Face à situação do fim-de-semana, Helena Terleira afirma que houve um antecipar do escalonamento, o que permite assegurar um funcionamento regular da ULSAM, nos próximos Sábado e Domingo. Adiantando que, a partir de outubro, há já cerca de uma quase dezena de hospitais, em que 80% dos médicos entregaram as minutas de indisponibilidade de realizar mais horas extra além das contratadas.

Em comunicado, a FNAM acusa a Administração do hospital de Viana do Castelo de pressionar e chantagear os médicos para trabalharem mais que as 150 horas suplementares.
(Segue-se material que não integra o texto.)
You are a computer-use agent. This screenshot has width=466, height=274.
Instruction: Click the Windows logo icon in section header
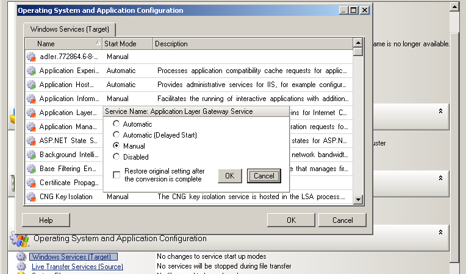(x=20, y=239)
“Faremos denúncia às entidades competentes, e não nos deixaremos atemorizar quando sabemos ter a razão e a lei do nosso lado”, acrescenta o comunicado, em que pode ler-se que se “registaram tentativas de intimidação e desrespeito de direitos laborais dos médicos de Medicina Interna da ULSAM, que foram coagidos, e alguns deles obrigados, a trabalhar à margem do previsto na lei, tendo sido escalados, apesar de terem já ultrapassado o limite legal das 150 horas suplementares”.

“O Ministro tem que negociar a sério, tem que ouvir os colegas, tem que negociar com os sindicatos”, conclui. Afinal, como escreveu Hipócrates, o filósofo grego que dá nome ao juramento que todos os médicos fazem no início da sua carreira, “onde quer que a arte da Medicina seja amada, há também o amor pela Humanidade”.